● **Directions for this task**: Starting with the line that contains "Select the GPU 1 NVIDIA GeForce entry", copy out each line through the end of the entries below, exactly as written, and nothing else.

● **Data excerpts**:
»»

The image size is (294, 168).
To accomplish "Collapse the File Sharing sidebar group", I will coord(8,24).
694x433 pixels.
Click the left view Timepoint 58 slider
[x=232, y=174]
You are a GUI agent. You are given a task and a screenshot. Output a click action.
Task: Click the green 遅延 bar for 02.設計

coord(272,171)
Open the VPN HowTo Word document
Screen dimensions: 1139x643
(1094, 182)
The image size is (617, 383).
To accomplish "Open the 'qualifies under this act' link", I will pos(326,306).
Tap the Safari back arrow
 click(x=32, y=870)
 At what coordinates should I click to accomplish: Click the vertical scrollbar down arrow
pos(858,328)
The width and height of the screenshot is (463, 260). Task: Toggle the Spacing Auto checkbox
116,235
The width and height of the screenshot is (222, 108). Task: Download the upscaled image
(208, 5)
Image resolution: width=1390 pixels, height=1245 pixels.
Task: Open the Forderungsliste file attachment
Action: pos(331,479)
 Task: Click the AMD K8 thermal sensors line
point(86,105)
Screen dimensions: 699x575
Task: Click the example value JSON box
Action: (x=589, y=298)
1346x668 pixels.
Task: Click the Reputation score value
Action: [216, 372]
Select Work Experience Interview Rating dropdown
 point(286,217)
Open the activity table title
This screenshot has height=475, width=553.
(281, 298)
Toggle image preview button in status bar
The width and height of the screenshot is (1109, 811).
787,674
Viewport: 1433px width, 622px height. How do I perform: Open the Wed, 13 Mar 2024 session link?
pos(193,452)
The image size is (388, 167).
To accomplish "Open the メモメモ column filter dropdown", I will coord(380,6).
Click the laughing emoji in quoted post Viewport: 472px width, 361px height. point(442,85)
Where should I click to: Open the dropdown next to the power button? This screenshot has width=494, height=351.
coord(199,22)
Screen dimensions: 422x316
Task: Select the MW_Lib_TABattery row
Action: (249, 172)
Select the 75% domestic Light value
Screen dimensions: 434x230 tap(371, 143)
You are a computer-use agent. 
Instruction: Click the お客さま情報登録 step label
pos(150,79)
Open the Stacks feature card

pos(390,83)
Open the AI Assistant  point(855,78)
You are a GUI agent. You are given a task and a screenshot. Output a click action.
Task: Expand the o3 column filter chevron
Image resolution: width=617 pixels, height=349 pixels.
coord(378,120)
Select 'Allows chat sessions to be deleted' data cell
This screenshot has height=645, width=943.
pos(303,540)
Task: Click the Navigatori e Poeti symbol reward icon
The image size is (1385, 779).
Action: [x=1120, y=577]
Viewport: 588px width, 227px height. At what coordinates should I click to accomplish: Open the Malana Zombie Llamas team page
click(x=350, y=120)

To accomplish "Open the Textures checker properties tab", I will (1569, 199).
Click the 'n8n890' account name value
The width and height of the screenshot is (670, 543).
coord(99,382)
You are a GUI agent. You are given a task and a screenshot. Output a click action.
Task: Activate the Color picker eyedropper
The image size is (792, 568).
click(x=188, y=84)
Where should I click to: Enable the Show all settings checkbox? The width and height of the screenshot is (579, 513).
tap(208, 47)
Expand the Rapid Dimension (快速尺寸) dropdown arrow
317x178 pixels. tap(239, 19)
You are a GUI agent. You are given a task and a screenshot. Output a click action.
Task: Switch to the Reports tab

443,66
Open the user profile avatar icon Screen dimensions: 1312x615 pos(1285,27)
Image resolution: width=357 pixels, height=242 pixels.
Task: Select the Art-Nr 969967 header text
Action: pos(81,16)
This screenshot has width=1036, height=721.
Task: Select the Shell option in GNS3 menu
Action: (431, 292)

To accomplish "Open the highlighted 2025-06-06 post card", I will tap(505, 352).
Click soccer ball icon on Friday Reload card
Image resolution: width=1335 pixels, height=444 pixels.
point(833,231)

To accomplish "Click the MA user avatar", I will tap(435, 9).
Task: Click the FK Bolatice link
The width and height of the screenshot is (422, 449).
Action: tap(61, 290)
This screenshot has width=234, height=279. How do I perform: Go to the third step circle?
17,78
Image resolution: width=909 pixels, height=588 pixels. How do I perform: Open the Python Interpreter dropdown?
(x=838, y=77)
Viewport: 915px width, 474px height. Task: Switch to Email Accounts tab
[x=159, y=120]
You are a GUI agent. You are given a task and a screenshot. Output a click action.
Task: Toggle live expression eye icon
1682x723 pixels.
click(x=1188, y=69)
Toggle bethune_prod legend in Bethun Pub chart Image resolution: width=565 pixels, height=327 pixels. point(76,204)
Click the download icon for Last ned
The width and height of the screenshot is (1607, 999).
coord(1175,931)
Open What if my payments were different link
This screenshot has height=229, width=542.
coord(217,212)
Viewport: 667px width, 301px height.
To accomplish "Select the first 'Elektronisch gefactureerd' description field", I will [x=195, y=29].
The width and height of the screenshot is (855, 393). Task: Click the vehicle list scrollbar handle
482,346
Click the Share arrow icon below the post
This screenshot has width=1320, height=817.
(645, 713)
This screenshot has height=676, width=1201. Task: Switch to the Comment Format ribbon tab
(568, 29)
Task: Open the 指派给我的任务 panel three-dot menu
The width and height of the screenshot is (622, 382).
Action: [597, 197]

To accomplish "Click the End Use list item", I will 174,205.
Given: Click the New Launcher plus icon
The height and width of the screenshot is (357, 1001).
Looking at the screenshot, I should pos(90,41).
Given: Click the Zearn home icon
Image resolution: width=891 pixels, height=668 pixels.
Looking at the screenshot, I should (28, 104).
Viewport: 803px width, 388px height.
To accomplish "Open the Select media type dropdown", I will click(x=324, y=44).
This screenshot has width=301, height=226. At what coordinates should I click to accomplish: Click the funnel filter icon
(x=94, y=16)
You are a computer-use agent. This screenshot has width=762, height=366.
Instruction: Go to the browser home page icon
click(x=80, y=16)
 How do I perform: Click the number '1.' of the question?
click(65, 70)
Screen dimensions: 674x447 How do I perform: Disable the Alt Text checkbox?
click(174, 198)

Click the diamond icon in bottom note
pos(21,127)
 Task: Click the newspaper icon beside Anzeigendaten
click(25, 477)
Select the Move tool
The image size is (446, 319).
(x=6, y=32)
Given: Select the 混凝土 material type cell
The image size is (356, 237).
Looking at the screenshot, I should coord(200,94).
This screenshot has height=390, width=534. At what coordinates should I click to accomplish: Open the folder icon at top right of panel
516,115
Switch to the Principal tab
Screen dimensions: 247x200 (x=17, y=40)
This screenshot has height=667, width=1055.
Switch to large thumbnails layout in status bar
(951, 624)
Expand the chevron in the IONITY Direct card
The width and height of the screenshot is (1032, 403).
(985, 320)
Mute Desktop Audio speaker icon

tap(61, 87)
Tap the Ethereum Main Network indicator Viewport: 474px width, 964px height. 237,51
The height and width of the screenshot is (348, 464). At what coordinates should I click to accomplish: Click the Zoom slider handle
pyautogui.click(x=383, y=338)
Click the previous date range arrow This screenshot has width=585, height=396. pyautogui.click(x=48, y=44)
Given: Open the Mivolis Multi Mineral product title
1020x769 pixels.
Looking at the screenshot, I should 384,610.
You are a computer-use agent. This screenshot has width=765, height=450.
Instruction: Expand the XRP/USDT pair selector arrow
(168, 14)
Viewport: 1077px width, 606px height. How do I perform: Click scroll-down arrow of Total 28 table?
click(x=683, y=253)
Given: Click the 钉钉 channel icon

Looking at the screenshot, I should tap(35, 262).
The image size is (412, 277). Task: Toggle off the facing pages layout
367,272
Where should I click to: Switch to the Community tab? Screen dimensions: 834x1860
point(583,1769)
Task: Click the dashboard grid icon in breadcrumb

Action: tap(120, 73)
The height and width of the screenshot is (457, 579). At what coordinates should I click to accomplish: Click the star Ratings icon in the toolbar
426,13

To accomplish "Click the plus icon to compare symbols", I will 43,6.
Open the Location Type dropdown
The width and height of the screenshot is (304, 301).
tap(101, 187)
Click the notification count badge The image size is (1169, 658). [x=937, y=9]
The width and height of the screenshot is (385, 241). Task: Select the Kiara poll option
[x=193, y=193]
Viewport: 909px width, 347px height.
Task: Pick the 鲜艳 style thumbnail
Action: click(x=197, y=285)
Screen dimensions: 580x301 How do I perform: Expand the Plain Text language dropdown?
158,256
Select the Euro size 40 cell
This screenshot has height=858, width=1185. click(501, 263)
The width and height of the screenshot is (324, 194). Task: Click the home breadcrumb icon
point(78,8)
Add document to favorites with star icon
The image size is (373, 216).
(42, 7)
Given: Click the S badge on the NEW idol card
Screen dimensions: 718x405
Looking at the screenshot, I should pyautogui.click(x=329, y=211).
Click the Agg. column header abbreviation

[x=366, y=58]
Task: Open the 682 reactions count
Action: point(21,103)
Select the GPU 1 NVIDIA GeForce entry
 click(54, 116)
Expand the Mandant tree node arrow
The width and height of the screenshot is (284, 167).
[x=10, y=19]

««

● **Solution below**:
Select the GPU 1 NVIDIA GeForce entry
 click(54, 116)
Expand the Mandant tree node arrow
The width and height of the screenshot is (284, 167).
[x=10, y=19]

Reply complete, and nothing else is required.